Embryonic stem cells (ESCs) have pluripotency and can develop into different tissues. If a source of adult cells with the same ability could be found, ethical problems associated with the work would disappear.
Now, a German team has grown the sought-after pluripotent stem cells from adult mouse testis. The spermatogonial stem cells (SSCs) differentiate into vascular cells and functional cardiomyocytes.
Gert Hasenfuss and Kerstin Troidl
At yesterday’s Basic Science Hot Line session, Gert Hasenfuss (Georg-August-Universitat Gottingen, Germany) described the functional properties of these cardiac cells. Clusters of beating cardiomyocytes expressed connexion 43 at cell-to-cell contacts, which indicates the presence of gap junctions.
The addition of carbenoxolone, a gap junction uncoupler, significantly decreased recovery. Action potentials typical for pacemaker-, ventricle-, atrial- and Purkinje-like cardiomyocytes were recorded. Beta-adrenergic stimulation with isoproterenol resulted, as predicted, in a significant increase in the magnitude of contractions. Finally, confocal microscopy demonstrated a homogenous increase in calcium throughout the cell, followed by a fine regulated release from intracellular stores.
The amplitudes measured in the SSCderived cells were similar to those in ESC-derived cardiomyocytes; and comparable to adult cardiac myocytes.

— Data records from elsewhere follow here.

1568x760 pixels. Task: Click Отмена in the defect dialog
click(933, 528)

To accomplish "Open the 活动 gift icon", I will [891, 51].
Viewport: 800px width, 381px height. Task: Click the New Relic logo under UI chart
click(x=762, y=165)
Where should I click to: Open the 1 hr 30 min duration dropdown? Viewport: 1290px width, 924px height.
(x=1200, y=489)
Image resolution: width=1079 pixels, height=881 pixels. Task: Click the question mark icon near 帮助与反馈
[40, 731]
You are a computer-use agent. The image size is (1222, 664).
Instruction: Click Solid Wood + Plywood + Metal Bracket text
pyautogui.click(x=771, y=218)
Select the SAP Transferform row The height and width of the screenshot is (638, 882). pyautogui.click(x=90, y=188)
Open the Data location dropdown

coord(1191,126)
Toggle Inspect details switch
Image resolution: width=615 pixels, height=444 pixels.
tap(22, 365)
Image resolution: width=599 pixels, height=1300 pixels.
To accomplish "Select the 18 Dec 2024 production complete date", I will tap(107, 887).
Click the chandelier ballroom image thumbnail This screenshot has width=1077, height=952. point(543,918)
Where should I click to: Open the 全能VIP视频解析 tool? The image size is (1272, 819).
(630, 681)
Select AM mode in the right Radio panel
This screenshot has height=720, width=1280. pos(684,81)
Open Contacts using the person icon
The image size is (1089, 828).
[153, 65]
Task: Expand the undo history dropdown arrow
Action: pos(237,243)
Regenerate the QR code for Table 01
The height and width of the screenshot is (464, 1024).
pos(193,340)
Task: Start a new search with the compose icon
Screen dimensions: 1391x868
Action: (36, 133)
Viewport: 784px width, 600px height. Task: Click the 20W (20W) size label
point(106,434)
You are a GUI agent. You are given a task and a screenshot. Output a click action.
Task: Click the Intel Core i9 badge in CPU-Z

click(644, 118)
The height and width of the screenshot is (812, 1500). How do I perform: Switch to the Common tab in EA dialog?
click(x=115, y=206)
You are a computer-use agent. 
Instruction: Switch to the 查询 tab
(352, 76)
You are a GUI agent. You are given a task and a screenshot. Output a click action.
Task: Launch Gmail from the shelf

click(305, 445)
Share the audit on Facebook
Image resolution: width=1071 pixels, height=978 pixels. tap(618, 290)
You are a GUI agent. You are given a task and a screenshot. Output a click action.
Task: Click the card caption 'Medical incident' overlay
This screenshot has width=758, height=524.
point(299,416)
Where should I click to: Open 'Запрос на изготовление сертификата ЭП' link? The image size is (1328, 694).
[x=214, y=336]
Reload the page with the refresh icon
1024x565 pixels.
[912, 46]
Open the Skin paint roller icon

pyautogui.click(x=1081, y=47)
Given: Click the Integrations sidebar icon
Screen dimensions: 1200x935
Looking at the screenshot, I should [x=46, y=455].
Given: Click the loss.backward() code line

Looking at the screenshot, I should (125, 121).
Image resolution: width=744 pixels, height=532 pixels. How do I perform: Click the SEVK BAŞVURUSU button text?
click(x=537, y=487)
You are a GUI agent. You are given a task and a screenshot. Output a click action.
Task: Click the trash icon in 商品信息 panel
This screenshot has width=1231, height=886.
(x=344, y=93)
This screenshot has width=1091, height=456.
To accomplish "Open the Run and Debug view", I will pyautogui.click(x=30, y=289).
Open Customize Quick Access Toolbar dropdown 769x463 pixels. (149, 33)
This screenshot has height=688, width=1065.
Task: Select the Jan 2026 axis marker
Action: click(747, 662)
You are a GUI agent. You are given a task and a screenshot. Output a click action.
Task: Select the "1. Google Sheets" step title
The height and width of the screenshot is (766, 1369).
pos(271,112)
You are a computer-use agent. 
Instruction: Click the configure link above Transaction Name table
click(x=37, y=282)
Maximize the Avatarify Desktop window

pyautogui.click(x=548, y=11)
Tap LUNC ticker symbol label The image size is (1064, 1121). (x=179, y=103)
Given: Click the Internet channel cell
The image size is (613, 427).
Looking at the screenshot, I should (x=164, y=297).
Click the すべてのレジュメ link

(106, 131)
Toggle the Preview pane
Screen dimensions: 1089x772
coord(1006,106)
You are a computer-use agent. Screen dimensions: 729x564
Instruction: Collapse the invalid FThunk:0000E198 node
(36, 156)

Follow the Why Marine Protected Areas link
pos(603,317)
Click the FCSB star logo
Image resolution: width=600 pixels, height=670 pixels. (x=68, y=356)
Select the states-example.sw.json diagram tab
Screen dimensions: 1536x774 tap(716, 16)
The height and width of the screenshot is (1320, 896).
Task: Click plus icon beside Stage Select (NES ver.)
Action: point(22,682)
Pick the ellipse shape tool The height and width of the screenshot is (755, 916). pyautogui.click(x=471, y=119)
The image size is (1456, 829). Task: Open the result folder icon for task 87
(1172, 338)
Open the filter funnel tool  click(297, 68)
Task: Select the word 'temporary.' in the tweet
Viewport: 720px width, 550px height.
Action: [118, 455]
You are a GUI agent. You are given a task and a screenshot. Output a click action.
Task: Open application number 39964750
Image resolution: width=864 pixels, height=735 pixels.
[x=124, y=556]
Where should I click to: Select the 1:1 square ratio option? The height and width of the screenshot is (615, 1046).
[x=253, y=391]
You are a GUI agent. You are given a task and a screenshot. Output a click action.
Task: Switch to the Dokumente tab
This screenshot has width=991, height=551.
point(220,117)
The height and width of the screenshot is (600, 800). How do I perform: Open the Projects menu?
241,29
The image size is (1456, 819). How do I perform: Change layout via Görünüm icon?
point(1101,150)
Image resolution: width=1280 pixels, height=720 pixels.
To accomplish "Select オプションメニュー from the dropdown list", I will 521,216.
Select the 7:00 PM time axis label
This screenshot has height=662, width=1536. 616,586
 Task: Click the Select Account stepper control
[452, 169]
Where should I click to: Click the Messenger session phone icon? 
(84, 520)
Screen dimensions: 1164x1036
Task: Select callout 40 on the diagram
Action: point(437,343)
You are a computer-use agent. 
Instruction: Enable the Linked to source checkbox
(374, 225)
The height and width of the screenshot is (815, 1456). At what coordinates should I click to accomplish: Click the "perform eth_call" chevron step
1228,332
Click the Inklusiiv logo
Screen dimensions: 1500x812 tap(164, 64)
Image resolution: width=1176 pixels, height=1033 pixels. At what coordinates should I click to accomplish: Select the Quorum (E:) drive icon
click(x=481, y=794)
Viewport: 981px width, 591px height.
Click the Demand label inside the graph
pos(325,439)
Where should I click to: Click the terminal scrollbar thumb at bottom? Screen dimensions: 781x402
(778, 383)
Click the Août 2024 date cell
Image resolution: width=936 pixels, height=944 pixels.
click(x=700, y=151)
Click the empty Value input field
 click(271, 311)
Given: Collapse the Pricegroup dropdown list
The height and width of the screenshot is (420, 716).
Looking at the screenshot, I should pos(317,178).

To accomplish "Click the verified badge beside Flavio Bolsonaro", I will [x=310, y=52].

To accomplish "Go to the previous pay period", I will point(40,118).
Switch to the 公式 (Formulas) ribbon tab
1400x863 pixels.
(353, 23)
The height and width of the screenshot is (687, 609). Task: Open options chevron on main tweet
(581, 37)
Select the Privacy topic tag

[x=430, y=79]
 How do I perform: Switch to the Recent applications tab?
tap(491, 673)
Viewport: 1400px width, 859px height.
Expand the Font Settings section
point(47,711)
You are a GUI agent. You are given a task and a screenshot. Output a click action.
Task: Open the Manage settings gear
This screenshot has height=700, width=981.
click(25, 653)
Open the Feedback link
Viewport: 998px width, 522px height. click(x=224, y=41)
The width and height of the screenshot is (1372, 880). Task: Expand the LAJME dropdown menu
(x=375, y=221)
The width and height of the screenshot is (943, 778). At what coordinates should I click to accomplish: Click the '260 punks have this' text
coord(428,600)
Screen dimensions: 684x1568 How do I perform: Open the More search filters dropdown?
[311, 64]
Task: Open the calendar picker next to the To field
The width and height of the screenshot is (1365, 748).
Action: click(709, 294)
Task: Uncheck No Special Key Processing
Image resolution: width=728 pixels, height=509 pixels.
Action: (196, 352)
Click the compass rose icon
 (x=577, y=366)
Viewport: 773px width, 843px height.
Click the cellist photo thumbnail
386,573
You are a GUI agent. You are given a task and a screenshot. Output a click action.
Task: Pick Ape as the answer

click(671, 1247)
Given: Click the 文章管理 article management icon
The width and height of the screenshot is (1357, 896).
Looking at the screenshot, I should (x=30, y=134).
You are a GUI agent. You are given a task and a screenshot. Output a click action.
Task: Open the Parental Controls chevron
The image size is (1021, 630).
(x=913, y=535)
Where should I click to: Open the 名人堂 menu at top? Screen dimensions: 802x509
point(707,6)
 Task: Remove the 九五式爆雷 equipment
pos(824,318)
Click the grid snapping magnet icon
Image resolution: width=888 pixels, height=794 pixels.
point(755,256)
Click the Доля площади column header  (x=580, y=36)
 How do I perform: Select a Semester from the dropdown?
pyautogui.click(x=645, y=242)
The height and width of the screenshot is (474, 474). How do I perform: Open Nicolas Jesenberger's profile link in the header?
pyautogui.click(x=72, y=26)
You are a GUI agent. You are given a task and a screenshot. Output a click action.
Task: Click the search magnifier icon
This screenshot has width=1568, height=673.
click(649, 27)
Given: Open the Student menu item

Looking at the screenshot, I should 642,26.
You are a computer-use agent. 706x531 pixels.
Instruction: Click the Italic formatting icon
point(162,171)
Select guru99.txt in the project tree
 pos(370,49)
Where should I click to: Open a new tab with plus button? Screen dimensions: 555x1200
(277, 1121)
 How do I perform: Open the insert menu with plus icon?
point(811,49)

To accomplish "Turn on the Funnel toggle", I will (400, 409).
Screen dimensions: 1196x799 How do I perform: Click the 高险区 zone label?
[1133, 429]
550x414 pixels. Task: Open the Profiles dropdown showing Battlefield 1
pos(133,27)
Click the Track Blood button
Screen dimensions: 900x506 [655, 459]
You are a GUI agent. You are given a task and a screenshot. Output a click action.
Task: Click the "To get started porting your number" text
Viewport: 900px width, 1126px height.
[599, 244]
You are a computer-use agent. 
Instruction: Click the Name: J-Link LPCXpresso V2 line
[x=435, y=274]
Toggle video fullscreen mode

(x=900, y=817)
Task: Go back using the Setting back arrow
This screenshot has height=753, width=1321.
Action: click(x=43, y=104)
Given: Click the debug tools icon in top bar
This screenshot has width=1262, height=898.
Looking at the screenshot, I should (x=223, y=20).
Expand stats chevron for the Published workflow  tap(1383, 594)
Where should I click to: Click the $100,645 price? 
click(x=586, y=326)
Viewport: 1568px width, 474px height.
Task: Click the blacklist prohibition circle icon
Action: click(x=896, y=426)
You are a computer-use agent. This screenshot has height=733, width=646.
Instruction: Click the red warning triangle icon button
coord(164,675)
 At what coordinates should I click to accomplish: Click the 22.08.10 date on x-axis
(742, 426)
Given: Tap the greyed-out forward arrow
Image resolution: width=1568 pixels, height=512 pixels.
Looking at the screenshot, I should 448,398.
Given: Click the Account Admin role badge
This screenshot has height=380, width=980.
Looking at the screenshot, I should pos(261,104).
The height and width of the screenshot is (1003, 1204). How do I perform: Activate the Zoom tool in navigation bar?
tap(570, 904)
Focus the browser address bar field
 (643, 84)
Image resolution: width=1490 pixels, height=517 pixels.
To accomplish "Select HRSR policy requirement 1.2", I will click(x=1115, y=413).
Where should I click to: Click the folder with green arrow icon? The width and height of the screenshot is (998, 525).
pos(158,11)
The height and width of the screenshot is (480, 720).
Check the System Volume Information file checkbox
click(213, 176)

Hasenfuss concluded that the cardiomyocytes show action potentials typical of various cardiac cells. They have functional gap junctions and functional calcium cycling: “Adult SCs provide a new source of distinct types of cardiomyocytes for basic research and potential therapeutic action.”
The data presented was based on mice cells and there is some way to go before the work provides practical options in the clinic. Hasenfuss: “It is not established for human tissue. We are in the process of doing this. We have shown the biological principle and therefore I am optimistic that it can be established for human tissue.
The question is how long it will take to find the right way.” In future, because the SSCs could be taken from male patients themselves, it also overcomes the problem of immunological rejection. He said: “It could resolve the ethical problem completely because the cells are taken from adults; and the immunological problem, at least for 50% of the population.”
European researchers have identified a gene which may stimulate the growth of natural bypasses. The discovery could lead to new treatment options for patients with obstructive arterial diseases.
Where blood flow is deficient, the human body tries to compensate by growing bridging arteries, but this spontaneous growth is limited. All previous attempts to stimulate it
have been inconclusive, possibly because the specific physical forces which are the initial triggers for this vessel growth, are insufficient.
Kerstin Troidl (Bad Nauheim, Germany) presented work at same Hot Line session. She and colleagues adapted an animal model to increase these forces, and identified a gene, ABRA, which appears to be the interface between the physical force and the induction of collateral growth.
Using a recombinant adenovirus, ABRA was introduced into animal models and increased the growth of natural bypasses by 70%, compared to the natural response. Troidl said: “Arteriogenesis is, in principle, able to restore the function of an occluded artery. We have discovered a new gene that stimulates the growth of natural bypasses.”